Y así sucede que la única ventaja que el monopolio procura para una clase particular de personas es de muchas maneras dañina para el interés general del país.

Fundar un vasto imperio con el único objetivo de crear un pueblo de clientes puede parecer a primera vista un proyecto acertado sólo para una nación de tenderos. En realidad, es un proyecto totalmente incorrecto para una nación de tenderos, aunque extremadamente conveniente para una nación cuyo gobierno está influido por tenderos. Esos políticos, y sólo ellos, son capaces de fantasear con la idea de emplear la sangre y la fortuna de sus conciudadanos en fundar y mantener un imperio de ese tipo. Si usted le asegura a un tendero: «Cómpreme una buena finca y yo siempre compraré mi ropa en su tienda, aunque deba pagar algo más que en otras tiendas», no es probable que esté muy dispuesto a secundar la propuesta.

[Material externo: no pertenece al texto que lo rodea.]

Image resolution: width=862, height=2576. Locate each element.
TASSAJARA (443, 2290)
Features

Pero si alguna otra persona le compra a usted una finca, el tendero quedará muy agradecido a su benefactor si éste le impone a usted la condición de comprar toda su vestimenta en su tienda. Inglaterra compró para algunos de sus súbditos que vivían con dificultad en la madre patria una extensa finca en un país distante. El precio fue ciertamente muy barato, y en vez de la renta de treinta años —el precio corriente de la tierra en la actualidad— representó poco más que el gasto de los diversos grupos que efectuaron el primer descubrimiento, reconocieron la costa y tomaron ficticia posesión del país. La tierra era buena y muy abundante, y al contar los cultivadores con mucho y buen suelo para trabajar, y durante un tiempo con libertad para vender su producción donde quisieran, llegaron a ser en el curso de poco más de treinta o cuarenta años (entre 1620 y 1660) un pueblo tan numeroso y próspero que los tenderos y otros empresarios de Inglaterra pretendieron asegurarse el monopolio de su mercado. Sin alegar que habían pagado parte alguna del precio de compra original ni del gasto subsiguiente en la roturación, presionaron al parlamento para que los cultivadores de América fuesen en el futuro restringidos a su tienda, primero para comprar los bienes que demandasen de Europa y segundo para vender aquellas partes de su propia producción que esos empresarios juzgasen conveniente comprar. No juzgaron conveniente comprarla toda, puesto que la importación de algunas partes habría interferido con las actividades que ellos desarrollaban en su país. Ellos preferían entonces que esas partes fuesen vendidas por los colonos donde ellos pudieran hacerlo, y cuanto más lejos mejor; y por ello propusieron que su mercado estuviese limitado a los países situados al sur del cabo Finisterre. Una cláusula de la famosa ley de Navegación otorgó rango legal a esta auténtica propuesta de tenderos.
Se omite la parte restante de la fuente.